Atom clusters advancing renewable energy efficiencies

Atom clusters advancing renewable energy efficiencies

2021_12
Leading surface scientist Professor Gunther Andersson and his team at Flinders University are developing novel experimental techniques to improve the efficiency of green energy technologies.

Seeking to understand and overcome the challenges of collecting, storing, and harnessing solar energy, Prof Andersson is arranging atoms into clusters to produce hydrogen fuel from water to achieve cost effective, renewable energy production.

Investigating atoms and clusters located on a surface that are below the nanometre scale is no easy task, so Prof Andersson combined six analysis techniques to develop one unique instrument that allows a
detailed analysis of the sample’s surface.

The instrument boasts a novel technique, Metastable Induced Electron Spectroscopy (MIES), which was constructed in collaboration with German-based SPECS Group and supported by the Australian National Fabrication Facility. MIES is unique, allowing investigation of the electronic structure of only the outermost layer of atoms - which is where all the interesting chemistry occurs.

Prof Andersson’s new cluster-decorated surfaces act as a catalyst. Absorbed solar radiation activates water at the surface and allows water molecules to be split. This process creates oxygen and hydrogen gasses of which the hydrogen can be collected, stored, and later used as a fuel.

Prof Andersson says to enhance hydrogen production you need to be able to tune the cluster of atoms on the surface.

“The clusters are the ‘magic’ in terms of splitting the water,” he said. “The multiple techniques available,
including MIES, allows for the rapid fine tuning and monitoring of the cluster properties.”

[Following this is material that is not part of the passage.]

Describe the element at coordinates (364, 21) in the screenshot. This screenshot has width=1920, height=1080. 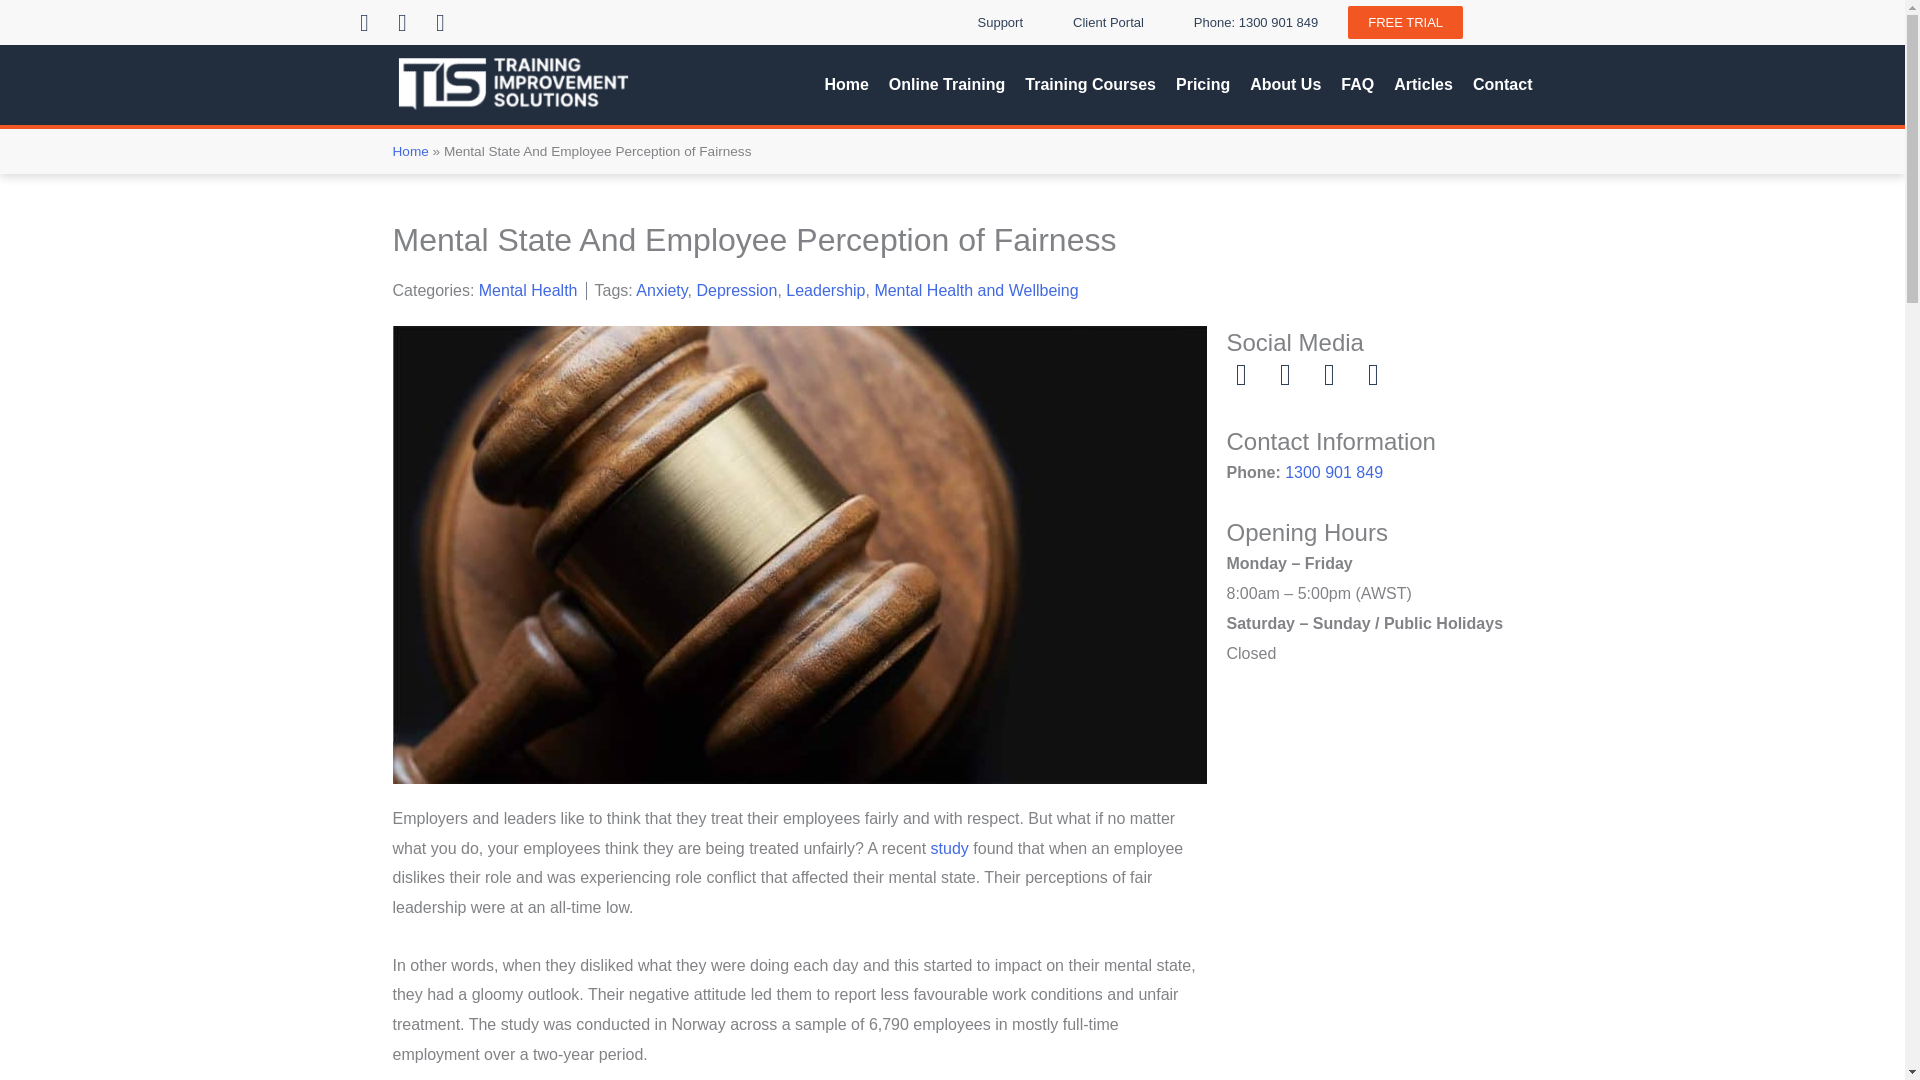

The only instrument of its type in Australia, the MIES can be accessed through the South Australian node of the Australian National Fabrication Facility (ANFF-SA) along with other cutting-edge micro and nano
fabrication equipment.

Through ANFF-SA, Prof Andersson and his research group can access all the equipment, techniques and expertise that are important for his research.

“Honestly, it is hard to imagine how we could meet our goals in our research without ANFF-SA,” said Prof Andersson.

ANFF are expanding the capability of the MIES and building an Atomic Layer Deposition (ALD) system which will allow production and characterisation of samples within the one instrument.

The combined MIES and ALD system will enable researchers to monitor each stage of the cluster-tuning
process to produce novel functionalised surfaces for building exciting new catalysts.